What you are asked to do: Print out the entries, word for word.

[Extracted data entries]

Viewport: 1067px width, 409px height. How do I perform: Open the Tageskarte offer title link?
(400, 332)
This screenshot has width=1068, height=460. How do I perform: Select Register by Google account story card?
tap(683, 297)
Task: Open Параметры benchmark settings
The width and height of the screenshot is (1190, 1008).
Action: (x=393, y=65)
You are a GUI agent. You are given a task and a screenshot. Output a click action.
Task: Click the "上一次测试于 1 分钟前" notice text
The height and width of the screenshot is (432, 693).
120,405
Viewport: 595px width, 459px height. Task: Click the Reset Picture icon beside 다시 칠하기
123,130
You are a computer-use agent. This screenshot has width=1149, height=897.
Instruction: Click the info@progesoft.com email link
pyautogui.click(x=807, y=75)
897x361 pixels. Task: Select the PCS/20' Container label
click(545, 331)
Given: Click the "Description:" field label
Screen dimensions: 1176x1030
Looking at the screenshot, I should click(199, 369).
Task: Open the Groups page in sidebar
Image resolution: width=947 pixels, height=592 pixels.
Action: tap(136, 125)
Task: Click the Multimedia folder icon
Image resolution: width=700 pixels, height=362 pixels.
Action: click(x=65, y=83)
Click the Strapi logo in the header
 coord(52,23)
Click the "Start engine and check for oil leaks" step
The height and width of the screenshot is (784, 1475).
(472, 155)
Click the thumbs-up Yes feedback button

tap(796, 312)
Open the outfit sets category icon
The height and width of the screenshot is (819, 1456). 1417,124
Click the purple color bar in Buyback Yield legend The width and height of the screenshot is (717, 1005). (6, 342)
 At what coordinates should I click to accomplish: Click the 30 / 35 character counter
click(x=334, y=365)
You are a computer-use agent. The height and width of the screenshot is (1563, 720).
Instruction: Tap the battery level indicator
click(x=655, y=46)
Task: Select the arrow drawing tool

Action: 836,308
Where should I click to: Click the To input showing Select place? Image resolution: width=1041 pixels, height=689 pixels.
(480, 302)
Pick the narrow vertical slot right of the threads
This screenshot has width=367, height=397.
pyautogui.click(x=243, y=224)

Reply to the exercise:
Viewport: 1067px width, 409px height. How do I perform: Open the Tageskarte offer title link?
(400, 332)
This screenshot has width=1068, height=460. How do I perform: Select Register by Google account story card?
tap(683, 297)
Task: Open Параметры benchmark settings
The width and height of the screenshot is (1190, 1008).
Action: (x=393, y=65)
You are a GUI agent. You are given a task and a screenshot. Output a click action.
Task: Click the "上一次测试于 1 分钟前" notice text
The height and width of the screenshot is (432, 693).
120,405
Viewport: 595px width, 459px height. Task: Click the Reset Picture icon beside 다시 칠하기
123,130
You are a computer-use agent. This screenshot has width=1149, height=897.
Instruction: Click the info@progesoft.com email link
pyautogui.click(x=807, y=75)
897x361 pixels. Task: Select the PCS/20' Container label
click(545, 331)
Given: Click the "Description:" field label
Screen dimensions: 1176x1030
Looking at the screenshot, I should click(199, 369).
Task: Open the Groups page in sidebar
Image resolution: width=947 pixels, height=592 pixels.
Action: tap(136, 125)
Task: Click the Multimedia folder icon
Image resolution: width=700 pixels, height=362 pixels.
Action: click(x=65, y=83)
Click the Strapi logo in the header
 coord(52,23)
Click the "Start engine and check for oil leaks" step
The height and width of the screenshot is (784, 1475).
(472, 155)
Click the thumbs-up Yes feedback button

tap(796, 312)
Open the outfit sets category icon
The height and width of the screenshot is (819, 1456). 1417,124
Click the purple color bar in Buyback Yield legend The width and height of the screenshot is (717, 1005). (6, 342)
 At what coordinates should I click to accomplish: Click the 30 / 35 character counter
click(x=334, y=365)
You are a computer-use agent. The height and width of the screenshot is (1563, 720).
Instruction: Tap the battery level indicator
click(x=655, y=46)
Task: Select the arrow drawing tool

Action: 836,308
Where should I click to: Click the To input showing Select place? Image resolution: width=1041 pixels, height=689 pixels.
(480, 302)
Pick the narrow vertical slot right of the threads
This screenshot has width=367, height=397.
pyautogui.click(x=243, y=224)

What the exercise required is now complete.